Real-World Caching Setup

My production configuration:

// 1. In-memory cache for hot data
const memCache = new MemoryCache();

// 2. Redis for shared cache
const redis = new Redis({
    host: process.env.REDIS_HOST,
    port: 6379,
    password: process.env.REDIS_PASSWORD,
    retryStrategy: (times) => Math.min(times * 50, 2000)
});
const redisCache = new RedisCache(redis);

// 3. Multi-level cache
const cache = new MultiLevelCache(memCache, redisCache);

// 4. Cache user data (1 hour)
async function getUser(userId) {
    return getWithSWR(
        `user:${userId}`,
        () => db.query('SELECT * FROM users WHERE id = ?', [userId]),
        3600,  // Fresh for 1 hour
        7200   // Stale acceptable for 2 hours
    );
}

// 5. Cache API responses (5 minutes)
app.get('/api/posts', async (req, res) => {
    const cacheKey = `posts:${req.query.page || 1}`;
    let posts = await cache.get(cacheKey);

    if (!posts) {
        posts = await db.query('SELECT * FROM posts LIMIT 20 OFFSET ?', [
            (req.query.page - 1) * 20
        ]);
        await cache.set(cacheKey, posts, 300);
    }

    // CDN caching too
    res.set('Cache-Control', 'public, max-age=60');
    res.json(posts);
});

// 6. Monitor cache performance
setInterval(() => {
    const memUsage = process.memoryUsage();
    const cacheSize = memCache.size();

    console.log({
        cacheSize,
        memoryMB: Math.round(memUsage.heapUsed / 1024 / 1024),
        hitRate: cache.getHitRate()
    });
}, 60000);

Performance Impact

Real numbers from my production app:

Without cache:

  • Dashboard load: 847ms
  • Database queries: 12 per request
  • CPU usage: 85%
  • Database connections: 45/50

With Redis cache:

  • Dashboard load: 15ms (56x faster)
  • Database queries: 0.1 per request (99% cache hit)
  • CPU usage: 12%
  • Database connections: 5/50

Cost savings:

  • Reduced from 3 database instances to 1
  • Monthly cost: $450 → $150 (67% reduction)

The Bottom Line

Caching is the highest-leverage performance optimization:

Use in-memory for single-server apps. Simple and fast.
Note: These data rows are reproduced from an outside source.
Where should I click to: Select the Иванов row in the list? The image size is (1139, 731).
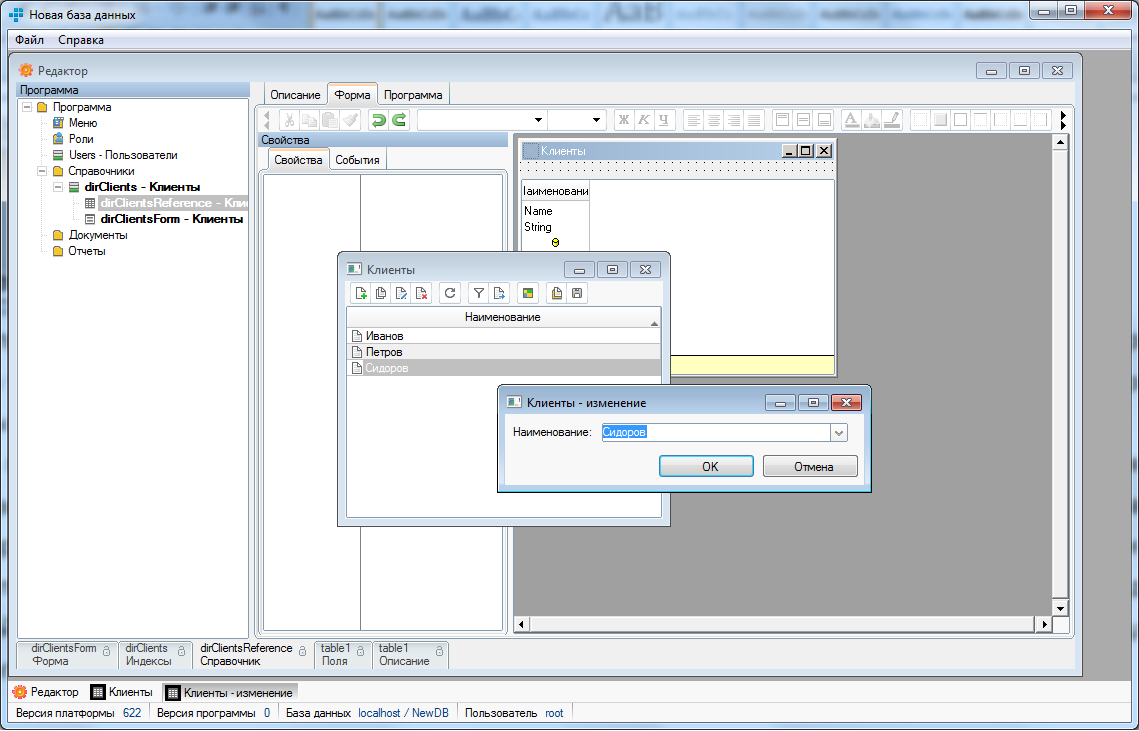[x=385, y=336]
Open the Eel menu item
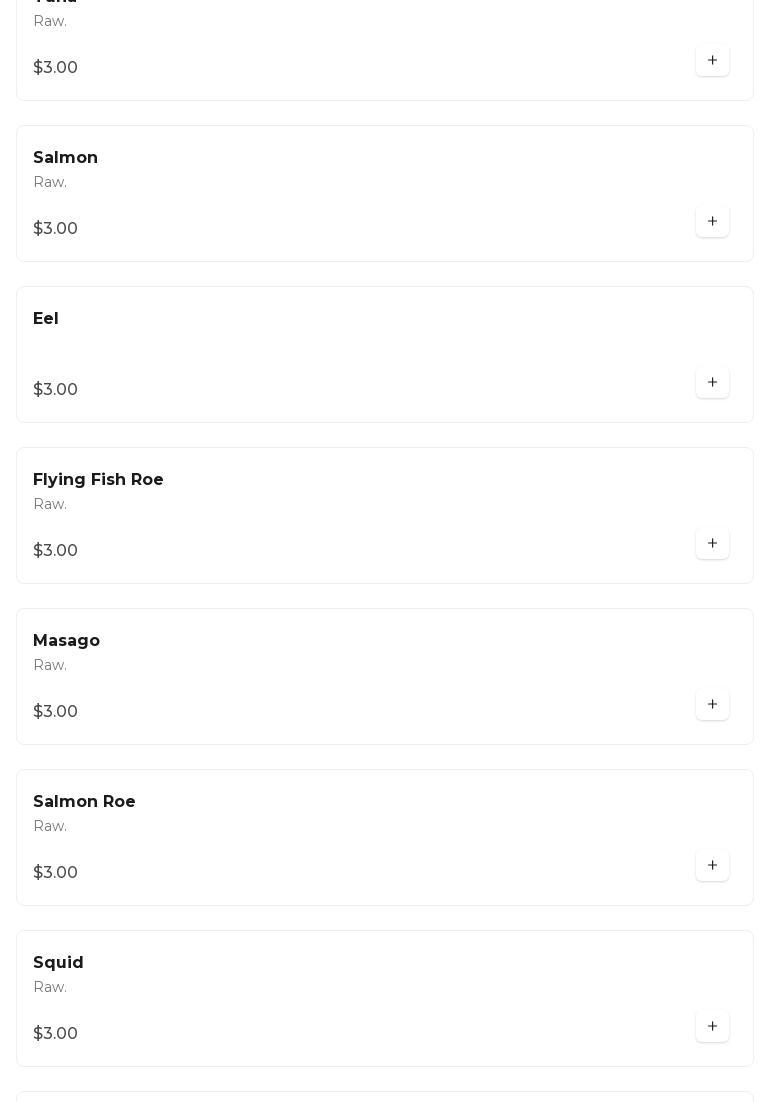 [46, 319]
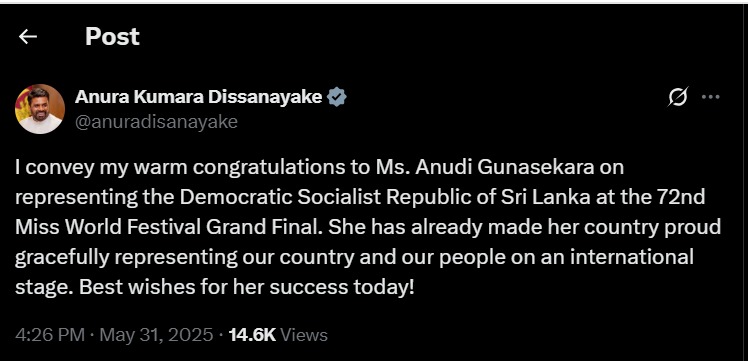The width and height of the screenshot is (748, 361).
Task: Click the "Post" page heading
Action: coord(112,37)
Use Redis for multi-server deployments. Shared state, persistence.

Use CDN for static assets and public API responses.

Start with cache-aside pattern. Simplest and works for 90% of cases.

Monitor cache hit rates. Below 80% means your cache strategy needs work.

Invalidate aggressively. Stale data causes bugs. When in doubt, invalidate.

One afternoon of caching work made my app 56x faster and reduced costs by 67%. Do it early, before performance becomes a problem.